How important is it that our students feel safe? 

“It’s vital. And I think what really important is the word ‘feel’ safe, not just ‘are’. It might be that students are safe—that if you look at the statistics, statistically students are quite safe. Very safe on this campus. But, it’s really important that students feel safe, because if you don’t feel safe, even if you are safe, you’re going to feel anxious, perhaps disinclined to engage with activities after dark. I know that in the Student Union, its part of the big plan for 2023 that students feel safe. 

“I’m really glad to see that it’s such a big priority for the union.” 

What does it mean to be a multi campus university with different potential student experiences? 

“I think it’s one of those things that is both challenging—because anywhere that has campuses in different cities, quite far apart from each other, means that its not so easy to get that sense of cohesion, and I know there are efforts being made to make sure that the Loughton campus is brought more into some of the opportunities that students here have. 

“But at its best, it can turn the University of Essex truly into the University of Essex, not just the Colchester university. Because one of the wonderful things about Essex is how distinct different parts of it are. Those of us who are from Essex or have spent a lot of time here will know that Leigh on Sea looks very different from Saffron Walden, Colchester looks very different from Southend. And so the multi-campus experience, really, should help people emphasise that is really is an Essex university.

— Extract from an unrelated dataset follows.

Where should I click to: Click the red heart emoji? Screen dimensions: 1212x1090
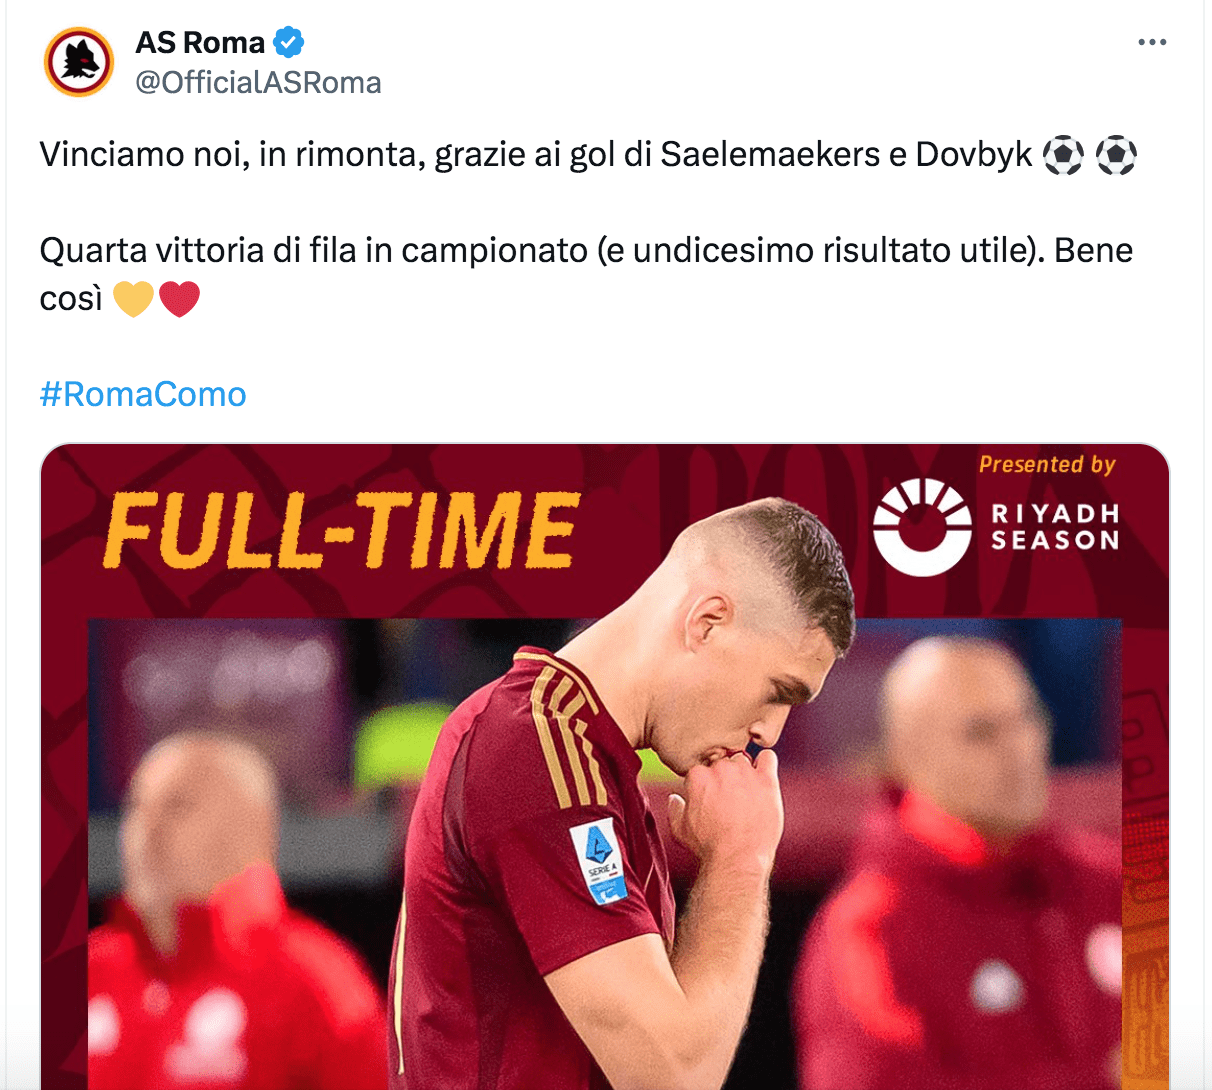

The seaside campus and the Roman city campus are all part of what makes Essex such a special place. 

“It does mean that there are practical challenges to making sure that the people on the smaller campuses really feel on a base level that they’re part of this.” 

Why are arts and humanities subjects so important? 

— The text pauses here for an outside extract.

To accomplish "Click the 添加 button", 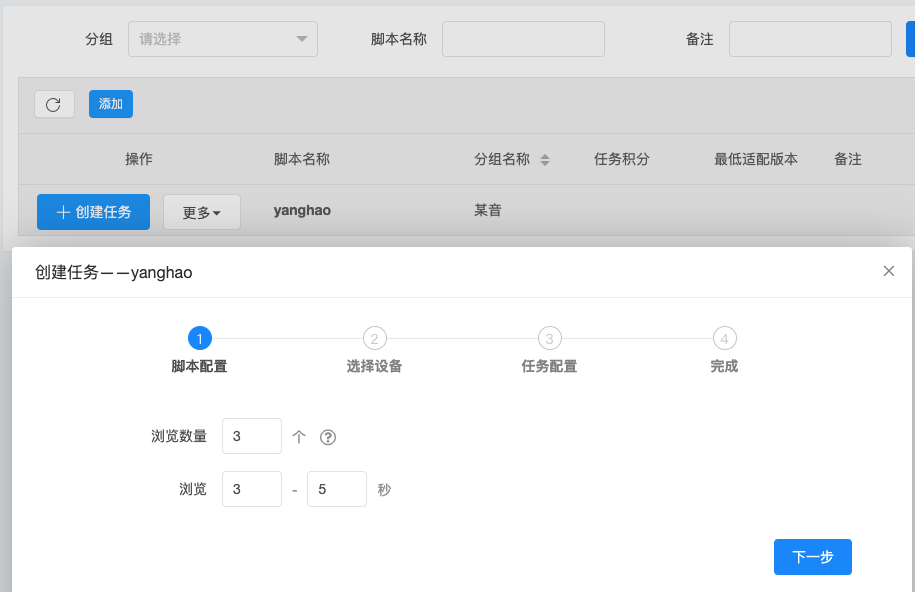I will point(111,104).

“I just think that one of the really interesting things about Essex University in particular, and students generally, is that the more you say something doesn’t have value and the more particularly a government might suggest that something of value should be suppressed in some way, or sidelined, the more you want to do it. 

“What I really hope is that the more people open their newspaper and hear that the government is once again saying that the arts have no value, the more we have the courage to say: ‘Yes it does’. And to show that it makes us better employees, great in the workplace, and better citizens of the world. I really believe that passionately, and I know that this university is going to produce arts and humanities graduates that are better citizens of the world than if they hadn’t done it.”